Personal information
- Nationality: German
- Born: Regina Halmich 22 November 1976 (age 49) Karlsruhe, West Germany
- Height: 5 ft 3 in (160 cm)
- Weight: Light Flyweight; Flyweight; Super Flyweight;

Boxing career
- Stance: Orthodox

Boxing record
- Total fights: 56
- Wins: 54
- Win by KO: 16
- Losses: 1
- Draws: 1
- No contests: 0

= Regina Halmich =

German boxer

Regina Halmich (born 22 November 1976) is a German former professional boxer. She is among the most successful female boxers of all time and helped popularise female boxing in Europe.

==Amateur career==
Halmich was German champion in kickboxing as an amateur in 1992, 1993, and 1994, a year in which she also earned the European title.

==Professional career==
As a professional, she has boxed in the Jr. Flyweight, Flyweight, Jr. Bantamweight, Bantamweight and Featherweight divisions. Halmich was the WIBF's world champion in the Jr. Flyweight, Flyweight and Super Flyweight divisions. Halmich made her professional debut on 4 March 1994, in her hometown of Karlsruhe, defeating Fienie Klee of the Netherlands.

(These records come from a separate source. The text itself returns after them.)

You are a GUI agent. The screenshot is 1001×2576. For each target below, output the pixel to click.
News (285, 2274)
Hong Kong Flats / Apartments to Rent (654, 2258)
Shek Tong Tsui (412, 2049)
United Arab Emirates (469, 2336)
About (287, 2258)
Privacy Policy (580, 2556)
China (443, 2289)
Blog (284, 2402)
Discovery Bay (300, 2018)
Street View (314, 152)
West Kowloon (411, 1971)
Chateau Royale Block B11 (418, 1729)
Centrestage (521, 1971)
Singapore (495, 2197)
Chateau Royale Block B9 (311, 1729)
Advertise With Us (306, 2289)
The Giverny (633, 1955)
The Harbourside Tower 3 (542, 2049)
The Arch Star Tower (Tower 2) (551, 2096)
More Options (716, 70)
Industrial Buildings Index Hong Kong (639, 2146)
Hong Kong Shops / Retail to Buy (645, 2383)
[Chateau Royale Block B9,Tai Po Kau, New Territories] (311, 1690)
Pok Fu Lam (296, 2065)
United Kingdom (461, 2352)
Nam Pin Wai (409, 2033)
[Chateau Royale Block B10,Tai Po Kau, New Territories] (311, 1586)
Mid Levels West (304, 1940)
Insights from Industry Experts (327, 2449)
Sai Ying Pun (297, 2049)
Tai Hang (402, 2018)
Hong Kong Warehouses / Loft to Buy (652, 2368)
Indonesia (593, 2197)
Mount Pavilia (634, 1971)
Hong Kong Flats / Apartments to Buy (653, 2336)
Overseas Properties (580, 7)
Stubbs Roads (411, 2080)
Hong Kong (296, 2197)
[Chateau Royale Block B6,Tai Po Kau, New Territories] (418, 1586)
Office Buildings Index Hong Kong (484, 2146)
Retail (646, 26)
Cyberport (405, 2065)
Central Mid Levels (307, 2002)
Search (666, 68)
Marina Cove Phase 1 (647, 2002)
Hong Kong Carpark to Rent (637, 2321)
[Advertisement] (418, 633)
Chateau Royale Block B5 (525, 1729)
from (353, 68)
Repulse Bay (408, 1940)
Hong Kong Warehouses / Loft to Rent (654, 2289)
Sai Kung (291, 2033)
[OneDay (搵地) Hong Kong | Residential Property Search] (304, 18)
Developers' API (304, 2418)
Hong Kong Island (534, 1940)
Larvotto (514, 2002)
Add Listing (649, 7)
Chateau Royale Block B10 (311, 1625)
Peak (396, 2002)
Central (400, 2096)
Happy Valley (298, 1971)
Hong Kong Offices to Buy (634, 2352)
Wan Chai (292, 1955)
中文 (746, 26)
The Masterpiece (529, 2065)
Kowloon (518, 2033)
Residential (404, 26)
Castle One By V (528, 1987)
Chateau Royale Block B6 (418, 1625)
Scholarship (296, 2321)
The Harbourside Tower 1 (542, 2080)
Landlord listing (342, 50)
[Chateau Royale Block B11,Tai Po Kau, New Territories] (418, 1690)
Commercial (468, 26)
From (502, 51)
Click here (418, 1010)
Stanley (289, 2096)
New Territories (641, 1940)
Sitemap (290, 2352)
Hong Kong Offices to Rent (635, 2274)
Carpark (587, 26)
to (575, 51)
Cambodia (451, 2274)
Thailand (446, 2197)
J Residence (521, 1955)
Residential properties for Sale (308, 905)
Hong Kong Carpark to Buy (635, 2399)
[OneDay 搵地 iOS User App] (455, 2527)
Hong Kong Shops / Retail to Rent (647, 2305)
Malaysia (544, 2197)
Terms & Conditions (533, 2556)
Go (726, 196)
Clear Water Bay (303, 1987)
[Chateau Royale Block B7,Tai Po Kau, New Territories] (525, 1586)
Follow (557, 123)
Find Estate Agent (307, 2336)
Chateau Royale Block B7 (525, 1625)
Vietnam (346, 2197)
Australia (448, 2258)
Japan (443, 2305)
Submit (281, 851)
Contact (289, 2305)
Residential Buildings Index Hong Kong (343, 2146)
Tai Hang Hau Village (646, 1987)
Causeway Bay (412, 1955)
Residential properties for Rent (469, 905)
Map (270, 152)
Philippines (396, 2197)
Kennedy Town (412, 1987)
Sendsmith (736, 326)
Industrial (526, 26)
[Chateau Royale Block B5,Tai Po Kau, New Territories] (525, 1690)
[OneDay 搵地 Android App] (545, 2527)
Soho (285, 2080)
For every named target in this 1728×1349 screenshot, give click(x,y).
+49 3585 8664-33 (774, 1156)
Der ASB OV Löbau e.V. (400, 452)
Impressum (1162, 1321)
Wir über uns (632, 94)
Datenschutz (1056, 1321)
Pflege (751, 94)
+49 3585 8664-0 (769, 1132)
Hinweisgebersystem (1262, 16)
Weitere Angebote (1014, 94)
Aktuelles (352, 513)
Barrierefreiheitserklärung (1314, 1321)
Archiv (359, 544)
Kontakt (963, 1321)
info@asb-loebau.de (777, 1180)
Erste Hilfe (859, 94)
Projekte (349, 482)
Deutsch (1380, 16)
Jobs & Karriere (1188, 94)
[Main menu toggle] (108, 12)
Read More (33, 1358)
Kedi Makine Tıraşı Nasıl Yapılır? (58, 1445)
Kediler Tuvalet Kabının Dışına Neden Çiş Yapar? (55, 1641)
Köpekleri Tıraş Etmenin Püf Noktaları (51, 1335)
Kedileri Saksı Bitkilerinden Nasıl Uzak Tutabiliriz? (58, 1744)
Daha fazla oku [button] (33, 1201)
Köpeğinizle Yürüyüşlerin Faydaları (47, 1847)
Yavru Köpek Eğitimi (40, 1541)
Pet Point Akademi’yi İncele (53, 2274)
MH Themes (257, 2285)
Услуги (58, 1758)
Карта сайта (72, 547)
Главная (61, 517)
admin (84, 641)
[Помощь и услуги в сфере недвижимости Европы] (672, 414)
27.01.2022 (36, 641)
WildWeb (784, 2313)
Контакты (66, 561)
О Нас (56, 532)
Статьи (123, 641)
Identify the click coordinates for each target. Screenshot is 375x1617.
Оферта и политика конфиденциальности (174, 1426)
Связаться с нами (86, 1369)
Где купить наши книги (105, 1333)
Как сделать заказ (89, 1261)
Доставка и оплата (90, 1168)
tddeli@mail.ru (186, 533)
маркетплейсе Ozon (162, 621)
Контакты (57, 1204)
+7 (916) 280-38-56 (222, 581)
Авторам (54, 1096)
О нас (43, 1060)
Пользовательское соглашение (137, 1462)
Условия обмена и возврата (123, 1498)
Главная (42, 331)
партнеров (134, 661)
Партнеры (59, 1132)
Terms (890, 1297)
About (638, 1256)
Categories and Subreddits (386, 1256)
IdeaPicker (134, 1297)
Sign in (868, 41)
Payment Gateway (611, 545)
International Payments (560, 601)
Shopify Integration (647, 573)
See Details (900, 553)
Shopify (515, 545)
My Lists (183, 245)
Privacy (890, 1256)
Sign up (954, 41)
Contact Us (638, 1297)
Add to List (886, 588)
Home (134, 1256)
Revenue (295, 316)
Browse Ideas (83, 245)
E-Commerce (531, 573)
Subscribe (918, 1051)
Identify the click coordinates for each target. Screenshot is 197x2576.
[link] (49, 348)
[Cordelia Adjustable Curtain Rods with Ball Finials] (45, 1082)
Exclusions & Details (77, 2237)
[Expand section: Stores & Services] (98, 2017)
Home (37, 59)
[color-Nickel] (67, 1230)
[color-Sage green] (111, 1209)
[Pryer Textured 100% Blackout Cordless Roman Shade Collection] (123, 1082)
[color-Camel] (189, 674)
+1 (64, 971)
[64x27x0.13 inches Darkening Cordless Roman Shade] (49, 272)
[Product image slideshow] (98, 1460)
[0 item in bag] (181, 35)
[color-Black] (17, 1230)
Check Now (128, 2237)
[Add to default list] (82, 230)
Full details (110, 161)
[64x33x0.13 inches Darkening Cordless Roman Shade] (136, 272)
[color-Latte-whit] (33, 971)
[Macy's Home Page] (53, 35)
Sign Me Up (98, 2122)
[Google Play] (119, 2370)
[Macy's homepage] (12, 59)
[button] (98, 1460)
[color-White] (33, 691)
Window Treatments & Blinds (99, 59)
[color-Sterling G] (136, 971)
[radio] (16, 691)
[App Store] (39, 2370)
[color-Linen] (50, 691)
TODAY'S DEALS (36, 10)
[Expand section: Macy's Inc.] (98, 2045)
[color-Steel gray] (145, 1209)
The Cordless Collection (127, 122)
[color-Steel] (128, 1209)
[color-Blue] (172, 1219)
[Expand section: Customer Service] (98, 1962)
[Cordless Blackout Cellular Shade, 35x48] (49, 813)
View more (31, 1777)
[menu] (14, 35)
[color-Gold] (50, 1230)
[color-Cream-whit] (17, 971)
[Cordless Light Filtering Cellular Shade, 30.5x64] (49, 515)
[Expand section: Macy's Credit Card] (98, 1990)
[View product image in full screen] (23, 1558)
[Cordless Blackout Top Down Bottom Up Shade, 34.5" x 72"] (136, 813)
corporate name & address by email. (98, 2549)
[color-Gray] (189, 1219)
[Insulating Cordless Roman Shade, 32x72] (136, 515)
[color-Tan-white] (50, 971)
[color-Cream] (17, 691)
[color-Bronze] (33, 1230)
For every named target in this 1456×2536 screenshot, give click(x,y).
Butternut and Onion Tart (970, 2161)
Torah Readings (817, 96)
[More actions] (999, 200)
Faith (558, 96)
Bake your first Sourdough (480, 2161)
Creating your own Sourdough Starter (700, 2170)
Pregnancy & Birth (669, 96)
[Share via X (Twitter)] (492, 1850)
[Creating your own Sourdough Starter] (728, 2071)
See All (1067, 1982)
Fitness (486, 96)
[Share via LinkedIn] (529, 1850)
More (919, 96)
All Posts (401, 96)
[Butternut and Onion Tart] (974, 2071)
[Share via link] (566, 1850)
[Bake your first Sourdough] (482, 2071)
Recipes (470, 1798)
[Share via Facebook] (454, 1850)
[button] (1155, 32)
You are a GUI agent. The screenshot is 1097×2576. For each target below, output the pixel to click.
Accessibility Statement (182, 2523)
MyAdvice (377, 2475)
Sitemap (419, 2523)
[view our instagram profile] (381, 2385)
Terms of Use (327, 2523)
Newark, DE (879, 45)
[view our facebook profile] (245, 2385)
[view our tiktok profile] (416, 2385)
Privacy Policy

Regina Halmich has defeated several quality boxers during her career. She defended her Flyweight title with success against Delia Gonzalez, Yvonne Caples, Johanna Peña-Álvarez and numerous others, once only with a draw against Elena Reid. She also faced Daisy Lang, against whom she won in a fight for the vacant IWBF world Super Flyweight title.

On 15 January 2005, she defeated Marylin Hernandez by a ten-round unanimous decision defending the world Flyweight title. On 16 April 2005 she also defeated Hollie Dunaway in ten rounds defending her title. In her 50th professional fight, she defended the title against María Jesús Rosa Reina from Spain. She held the title for more than ten years. In December 2005 she won the rematch against Elena Reid.

On 9 September 2006, Halmich won her 53rd pro fight, defeating Ria Ramnarine of Trinidad and Tobago by TKO in the sixth round. Her pro boxing record now stands at 52 wins, 1 loss and 1 draw.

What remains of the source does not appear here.